Only a year ago astronomers were wondering when they would ever find planets around other stars. Now planets seem to be popping up everywhere. Last October came the discovery of one around the star 51 Pegasi, 57 light-years from Earth. And at a recent astronomy conference in San Antonio three more stars were reported to have planets. San Francisco State University astronomer Geoff Marcy was in on two of those finds. We are at the gateway of a new era of science, he told the throng and the television cameras in San Antonio. Marcy had reason to be excited: whereas 51 Peg’s planet probably has a climate like a blast furnace, both of Marcy’s planets are far enough from their stars that their surfaces could conceivably bear liquid water--the prerequisite, as far as we know, for life.
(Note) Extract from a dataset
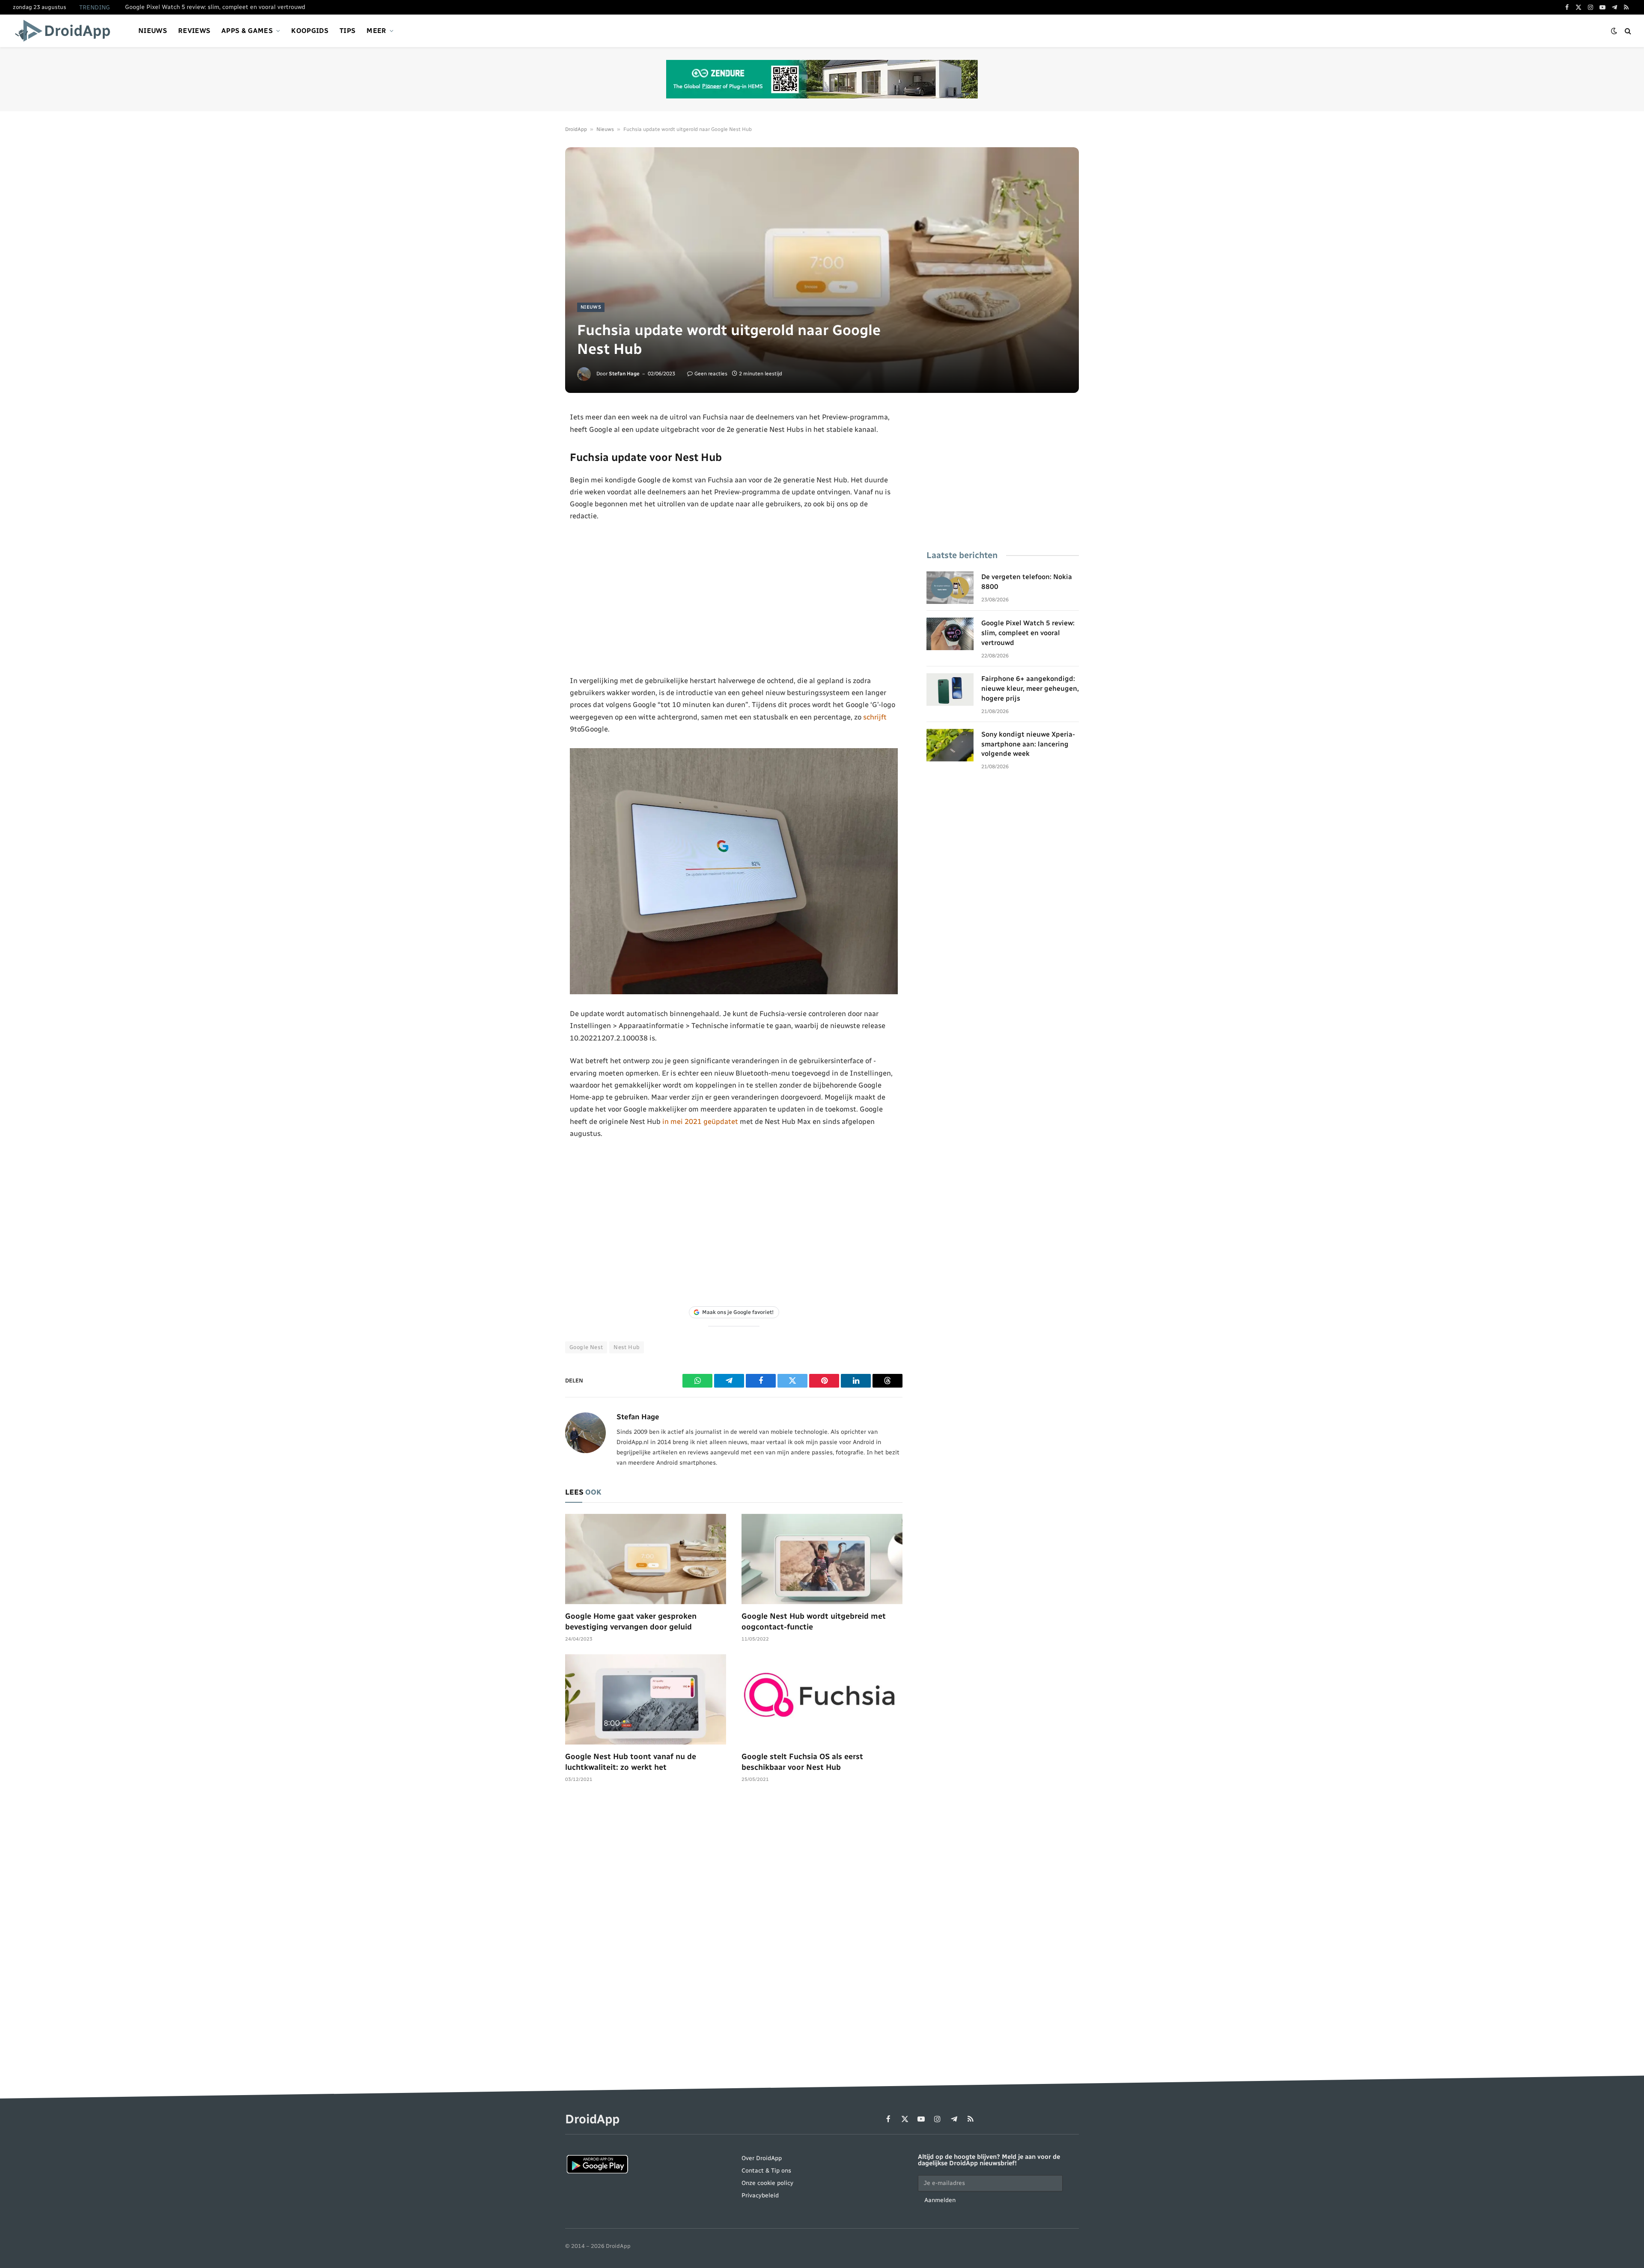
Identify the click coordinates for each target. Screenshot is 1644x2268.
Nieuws (152, 31)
Nobody has seen any extrasolar oceans yet. Like the planet at 51 Peg, the new planets are lost in the glare of the stars they orbit. Marcy and Paul Butler of the University of California at Berkeley used a highly sensitive spectrometer to look for the gravitational influence a planet would have on a star. Just as stretching and compressing an accordion changes the distance between its pleats, the motion of a star pulled slightly toward and away from Earth by an orbiting planet can squeeze and stretch the light waves it emits.

For years now Marcy and Butler have been collecting such data, laboring without occasion for televised announcements. They had always expected the search to take a long time. For them to detect a planet, it would have to be at least the size of Jupiter, and they and other astronomers didn’t expect such a behemoth to be much closer to its star than Jupiter is to the sun. Jupiter takes nearly 12 years to orbit the sun, so to see a Jupiter pull a star back and forth you would have to watch for at least six years and probably even longer--or so it was widely assumed.

The planet at 51 Peg shattered that assumption. It is Jupiter- size but so close to 51 Peg that its orbit takes just four days. The wobble it produces in the star is huge; Marcy and Butler were able to confirm it by observing 51 Peg for a long weekend last fall. They knew then that it was time to start combing their own large data set in earnest.

By December they had their discoveries. At 47 Ursae Majoris, a star 42 light-years away in the Big Dipper, they found a planet three and a half times Jupiter’s size--yet orbiting its star at only twice Earth’s distance from the sun. The new planet at 70 Virginis, 60 light-years away in Virgo, could hold eight Jupiters. Yet it lies less than half the Earth- sun distance from its star.

Judging from their size, both planets may be gas giants like Jupiter, but from their orbits, both could support liquid water, like Earth. Marcy calls the planet at 70 Virginis Goldilocks; with an estimated temperature of 185° F, it is neither too cold nor too hot--and not just for water. This temperature is not too warm to prohibit the existence of complex molecules--perhaps organic molecules--on the surface or in the atmosphere of the planet, he says. Of course, he is speculating. It will be years before astronomers answer such questions.

Meanwhile another giant may be lurking in a dusty disk surrounding the star Beta Pictoris, 50 light-years away. A Hubble telescope image made by Chris Burrows of the Space Telescope Science Institute and his colleagues shows that the inner disk is slightly tilted with respect to the outer disk--perhaps because the dust is being pulled by a planet. A planet of Jupiter’s mass and orbit, Burrows calculates, might do the trick.

If so, that would make Beta Pictoris the only new planetary system remotely like our own; the others all have giant planets in the wrong places. But astronomers still haven’t found enough specimens to know what a normal planetary system looks like. Right now this is stamp collecting, Butler says. We find a planet--great! But where does it fit in the greater scheme of things?

By the decade’s end he may know, when several teams using the world’s largest telescopes will have surveyed 1,000 stars. And in San Antonio, NASA administrator Daniel Goldin announced that the space agency was making the search for Earth-like planets (as opposed to Jupiter-like ones) a priority. In ten years or so, he says, we should have the technology to identify planets like our own and determine if they have life.